Systematic Investment Plan investors must not be very happy. Most SIPs on mutual funds, if started from Jan 1, 2006 when the Sensex was 9500 and the Nifty 3000, would be quite unfortunately negative in returns at this point.
From BlueChip’s SIP Calculator, checking with an SIP of Rs. 10,000 since Jan 1, 2006 – a period of 30 months – gives the following returns (as of Jun 27):
Most large cap funds have returned negative results, and Reliance Growth seems indeed like a knight in shining armour here.
It’s strange though, because in the 30 months, only around 12 months have been spent ABOVE the current value of 14,000 on the Sensex. That means more than half the months the Nifty has been below current levels, and yet, the SIP was negative?
The reason is that the Nifty went MUCH higher, plus a lot of fees got deducted from the higher price points, therefore the bad return. In fact your performance would be worse if you had considered entry loads – which would take away 2.25% every month.
If you had invested in the Nifty BEES, an exchange traded low cost fund, you would have made +0.3% (inclusive of a dividend in Jan 07).
Worse than SIPs are those that have invested in ULIPs.
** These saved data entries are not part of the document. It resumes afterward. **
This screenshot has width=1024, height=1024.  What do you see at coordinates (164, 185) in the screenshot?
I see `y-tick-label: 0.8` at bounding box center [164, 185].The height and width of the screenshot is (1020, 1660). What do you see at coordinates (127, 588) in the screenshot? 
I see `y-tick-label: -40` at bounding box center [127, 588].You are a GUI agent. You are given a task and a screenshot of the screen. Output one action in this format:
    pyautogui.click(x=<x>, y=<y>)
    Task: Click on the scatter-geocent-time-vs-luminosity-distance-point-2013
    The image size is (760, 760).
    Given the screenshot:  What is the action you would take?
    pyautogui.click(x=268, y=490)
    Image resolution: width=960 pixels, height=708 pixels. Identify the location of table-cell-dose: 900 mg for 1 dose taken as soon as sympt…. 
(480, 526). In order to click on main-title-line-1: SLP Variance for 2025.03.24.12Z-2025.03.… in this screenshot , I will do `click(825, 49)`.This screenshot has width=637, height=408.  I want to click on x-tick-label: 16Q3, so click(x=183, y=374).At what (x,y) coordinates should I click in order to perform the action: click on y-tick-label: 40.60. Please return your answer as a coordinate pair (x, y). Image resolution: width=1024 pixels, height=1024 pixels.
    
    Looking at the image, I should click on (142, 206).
Not only have they performed (largely) worse than mutual funds, they also have so many costs that investors have lost much more money.
What would be better? Not even buy-and-hold works – the best thing is to time the market. I have always said that, and I have done well for it. I understand it is not possible for everyone to do as much research as I do on the markets, but that is the job of the mutual fund managers. Surprisingly, they have failed at it, very miserably indeed.
That’s also because they have no incentive to outperform. They only make a percentage of assets, no? Why would they care to make more money than the markets, or lose less? The folks that can do that probably joined PMS firms – and even THOSE have underperformed. So where are the good managers? Tell us your stories.